■ **Objetivo do exercício**:
Transcreva por inteiro o texto abaixo sobre o filme que homenageia os artistas de circo, conservando cada palavra e cada sinal de pontuação.

■ **Bloco de texto**:
“E o palhaço o que é? É ladrão
de mulher!!!!”, clama à corneta um Daniel Diaz sobre pernas de pau cambaleantes
e sob a pele de um desromântico palhaço Pororoca – para nós, os palhaços e o
circo foram muito ilustrados pelo cronista Ciro Colares –, assediado por
crianças curiosas e ao som do tambor de Meio Quilo, personagem de Sâmia
Bittencourt, composta em delicadeza imagética e ambígua – era um palhaço ou uma
palhaça? –, nas ruas quentes e luminosas do povoado aracatiense, anunciando não Os Pobres Diabos, mas, sim, o Circo, que sempre foi e sempre será “o maior
espetáculo da Terra”.
O longa, cuja
direção e roteiro são de Rosemberg Cariry, é uma clara e reflexiva homenagem
aos artistas circenses – ou à sua capacidade de sobrevivência – que ainda hoje transpõem
as porteiras e veredas das cidades mais esquecidas e carroçáveis do interior
nordestino a comungarem a sua arte. No centro das atenções: o Gran Circo Teatro
Americano! Muito feliz a alusão à “Santa Ceia”, onde o milagre da multiplicação
do pão pode não acontecer amanhã. Protesto poético pela forma como se faz e
promove a arte no país: de pires na mão, joelho ralado e mostrando os fundos,
sem saber se amanhã o show continua. E o que é pior: sem público e sem aplauso!

■ **Dados armazenados**:
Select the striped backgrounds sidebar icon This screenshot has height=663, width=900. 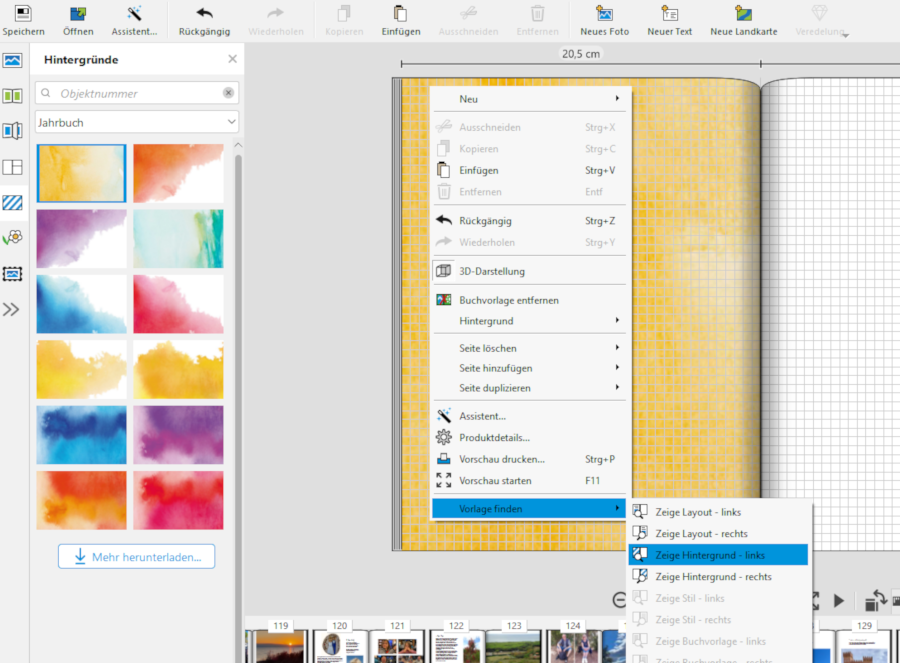[12, 202]
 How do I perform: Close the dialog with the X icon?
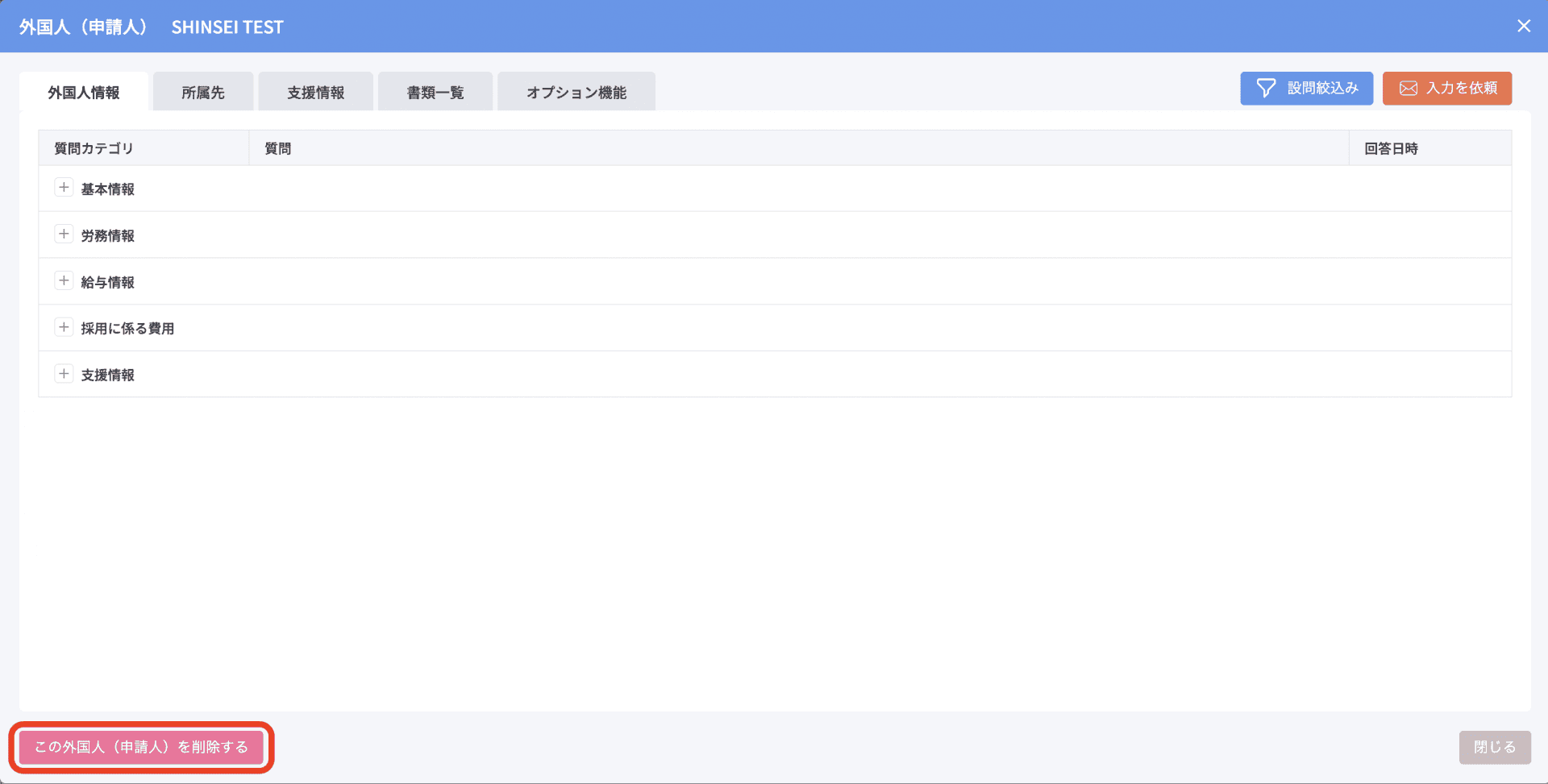point(1523,26)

■ **Exercício resolvido**:
“E o palhaço o que é? É ladrão
de mulher!!!!”, clama à corneta um Daniel Diaz sobre pernas de pau cambaleantes
e sob a pele de um desromântico palhaço Pororoca – para nós, os palhaços e o
circo foram muito ilustrados pelo cronista Ciro Colares –, assediado por
crianças curiosas e ao som do tambor de Meio Quilo, personagem de Sâmia
Bittencourt, composta em delicadeza imagética e ambígua – era um palhaço ou uma
palhaça? –, nas ruas quentes e luminosas do povoado aracatiense, anunciando não Os Pobres Diabos, mas, sim, o Circo, que sempre foi e sempre será “o maior
espetáculo da Terra”.
O longa, cuja
direção e roteiro são de Rosemberg Cariry, é uma clara e reflexiva homenagem
aos artistas circenses – ou à sua capacidade de sobrevivência – que ainda hoje transpõem
as porteiras e veredas das cidades mais esquecidas e carroçáveis do interior
nordestino a comungarem a sua arte. No centro das atenções: o Gran Circo Teatro
Americano! Muito feliz a alusão à “Santa Ceia”, onde o milagre da multiplicação
do pão pode não acontecer amanhã. Protesto poético pela forma como se faz e
promove a arte no país: de pires na mão, joelho ralado e mostrando os fundos,
sem saber se amanhã o show continua. E o que é pior: sem público e sem aplauso!